Unlike other forms of intellectual property, like patents, copyright claims in the United States do not have to be registered. That’s been true since 1989, when the United States signed onto the 19th century Berne Convention for the Protection of Literary and Artistic Works. Even for those copyrights that are registered, unlike patents, there is no comprehensive database where ownership can be checked.

As a result, the ownership of most copyrighted works – including songs, films, or even novel – cannot be publicly verified. In the case of music, private licensing agencies do maintain databases, but there is no guarantee that these are comprehensive or up-to-date, nor any requirement that they be. If you plan to sample music either as a musician, in your place of business or even on a karaoke machine, the only way to be absolutely safe is to pay membership fees to all three performing rights organizations – ASCAP, SESAC and BMI — even if you’ll never use the music that one provides. If you make a mistake, all the liability is on you.

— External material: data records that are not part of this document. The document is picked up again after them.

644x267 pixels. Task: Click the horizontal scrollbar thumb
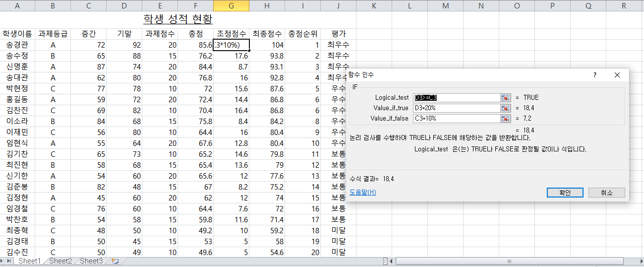tap(509, 261)
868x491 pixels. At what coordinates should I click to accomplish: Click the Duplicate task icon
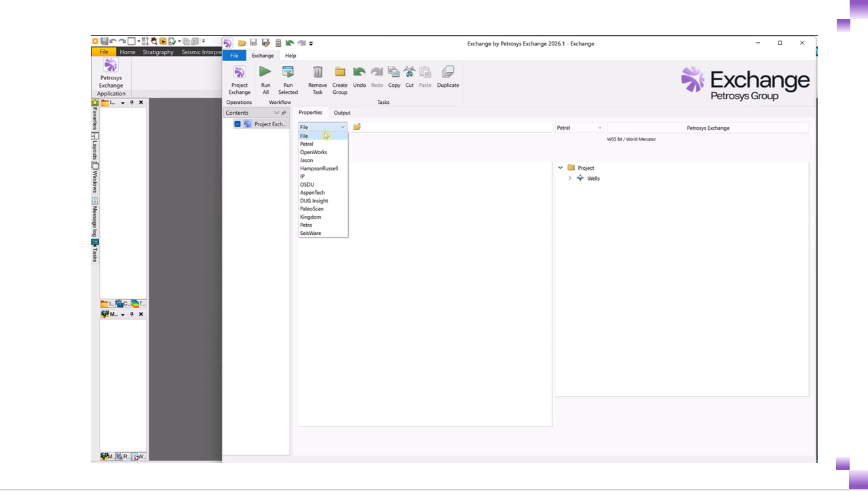tap(447, 72)
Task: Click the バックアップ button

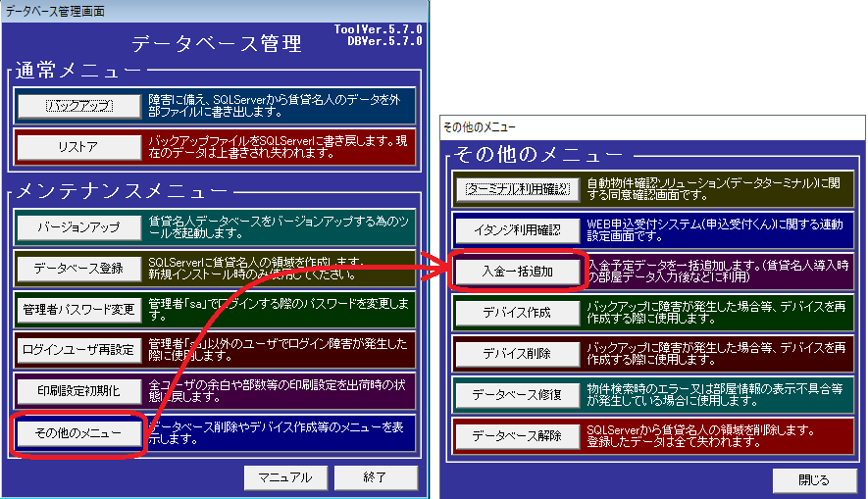Action: point(78,106)
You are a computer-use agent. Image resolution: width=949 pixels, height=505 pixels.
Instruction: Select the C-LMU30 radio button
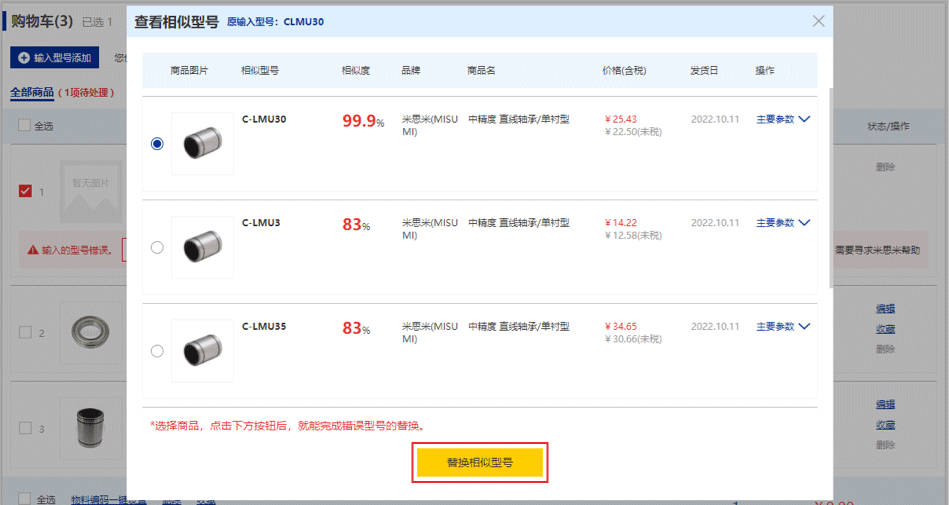click(157, 144)
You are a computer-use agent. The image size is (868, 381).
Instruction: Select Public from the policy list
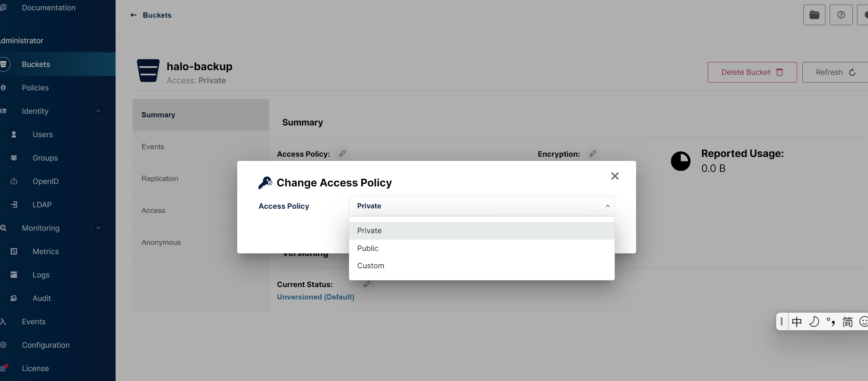click(482, 248)
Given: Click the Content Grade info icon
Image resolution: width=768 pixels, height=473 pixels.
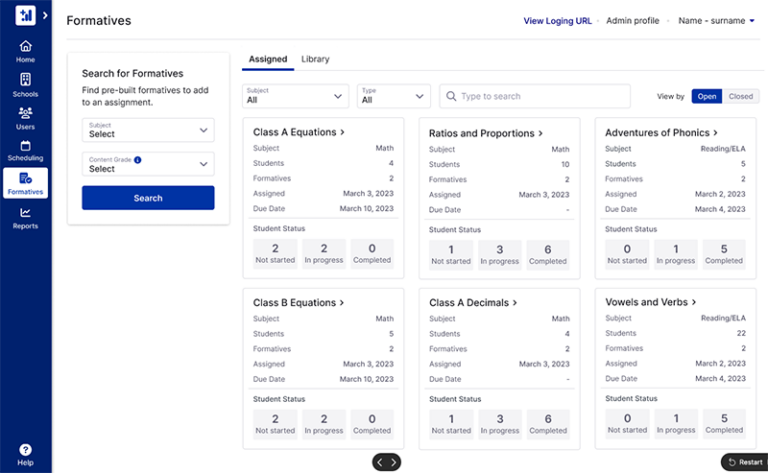Looking at the screenshot, I should coord(138,159).
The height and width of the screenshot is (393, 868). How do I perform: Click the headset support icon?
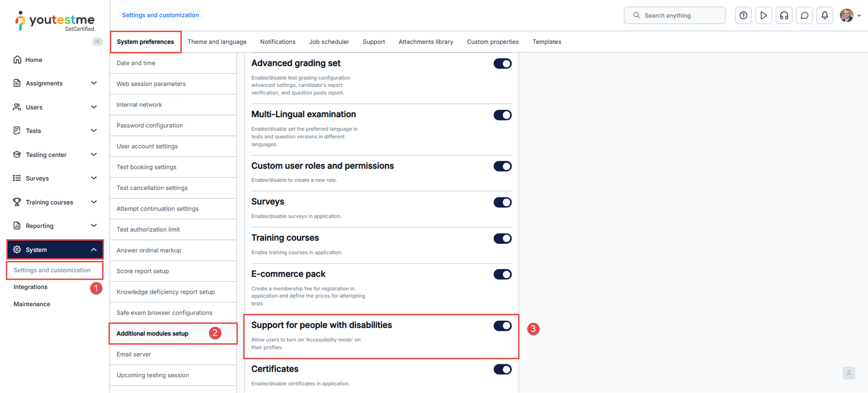coord(784,15)
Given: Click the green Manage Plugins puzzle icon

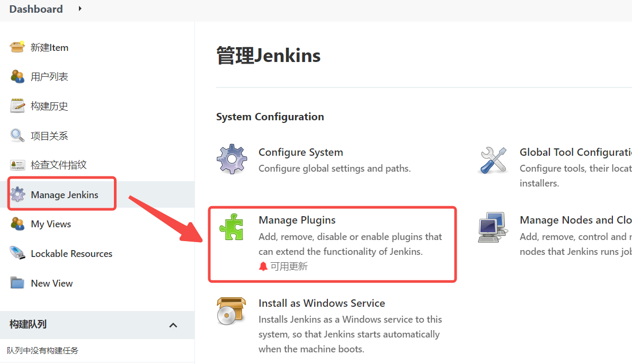Looking at the screenshot, I should (232, 228).
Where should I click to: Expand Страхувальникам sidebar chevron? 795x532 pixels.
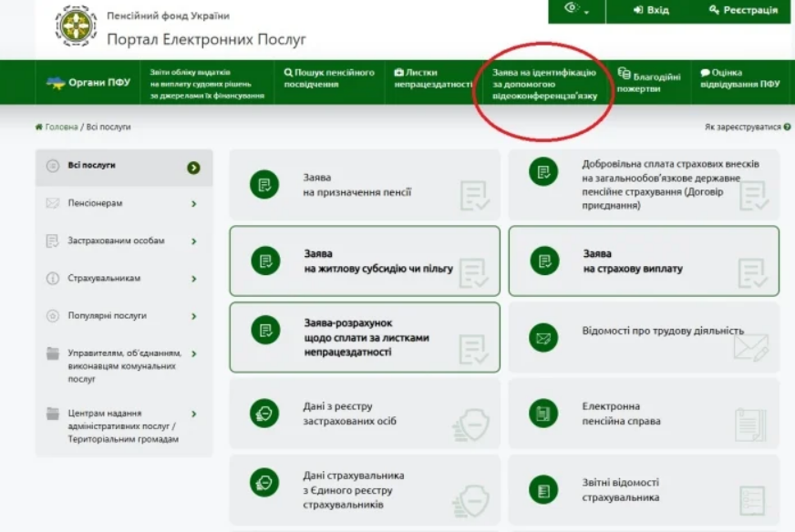tap(194, 279)

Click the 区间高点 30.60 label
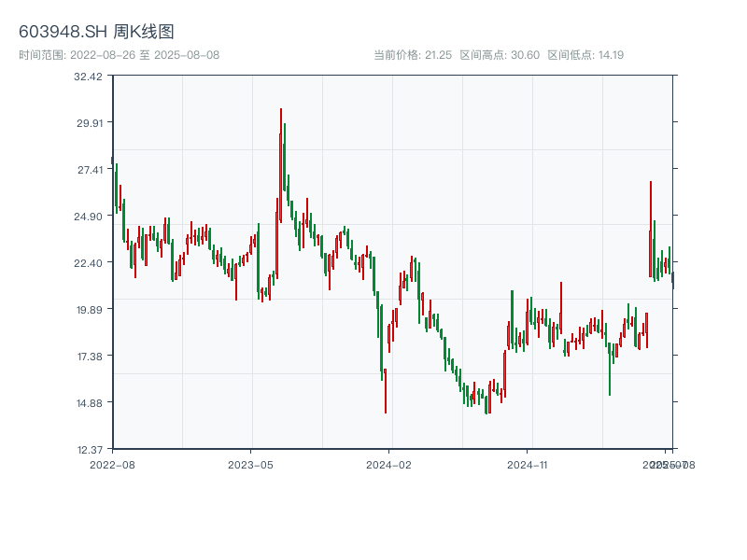[500, 55]
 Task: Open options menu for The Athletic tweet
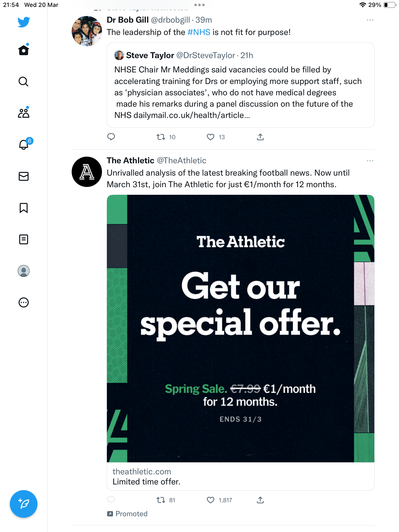coord(370,161)
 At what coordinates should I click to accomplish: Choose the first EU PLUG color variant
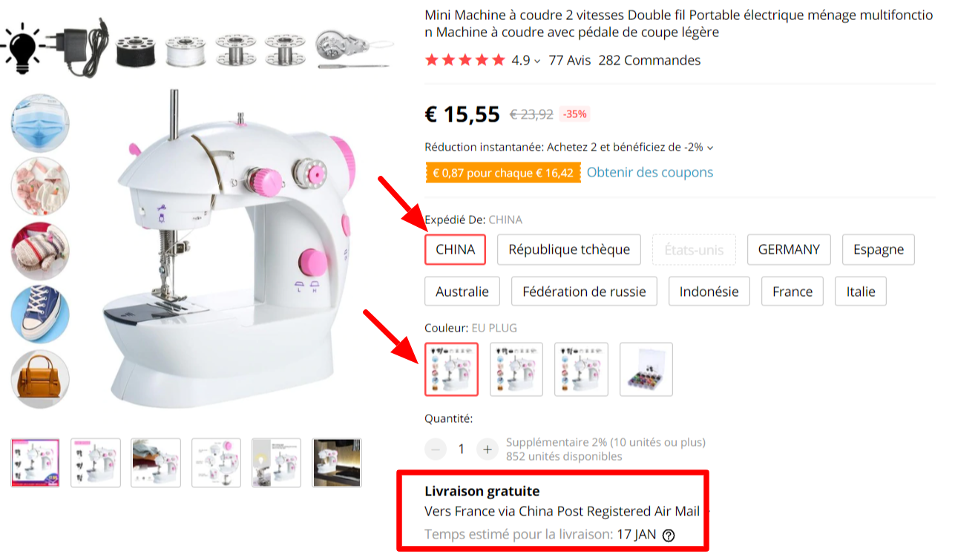451,369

This wouldn’t be so bad if it was possible to know how much you’d be expected to pay for violating a copyright, however unintentionally. But as Mitch Stoltz of the Electronic Frontier Foundation points out, this is exactly what you wouldn’t know if you got sued for a copyright violation:

U.S. law lets copyright holders ask for “statutory damages” in an infringement lawsuit. If a copyright holder proves its case, and asks for statutory damages, a jury decides how much the defendant must pay—anywhere from $750 to $30,000 per copyrighted work.1 If the court finds that the infringement was “willful,” the maximum per work jumps to $150,000.

A copyright holder who asks for statutory damages doesn’t have to show any evidence of harm, or that the defendant made any profit from the infringement. A copyright holder can, if she chooses, simply ask the jury to come up with a number…

The Copyright Act doesn’t give judges and juries any guidance on how to choose a number within the $750-$150,000 range. It only says that the amount should be “as the court considers just.”

Imagine if this were applied to any other system. Say you walked into an unlocked house, thinking it was abandoned. A stranger then walks in, has you arrested by claiming it’s his house (but produces no deed to this effect), claims you broke in (but never shows any sign of a broken lock) and the court not only believes him, but sentences you to between one year in prison and life in prison, leaving it up to your accuser to make the decision for them.

Judge Jeffreys couldn’t have designed a more dysfunctional system. Conservatives understand that, if copyright is going to be respected in the same way as other forms of property, its violation must be treated with the same predictability and transparency as other violations of property.

One excellent first step in this regard would be to at least add some guidance for courts on what damages should be. At least then, if any independent artists write the next “Anaconda,” they’ll know whether the rights holder will take a pound of flesh or their whole body.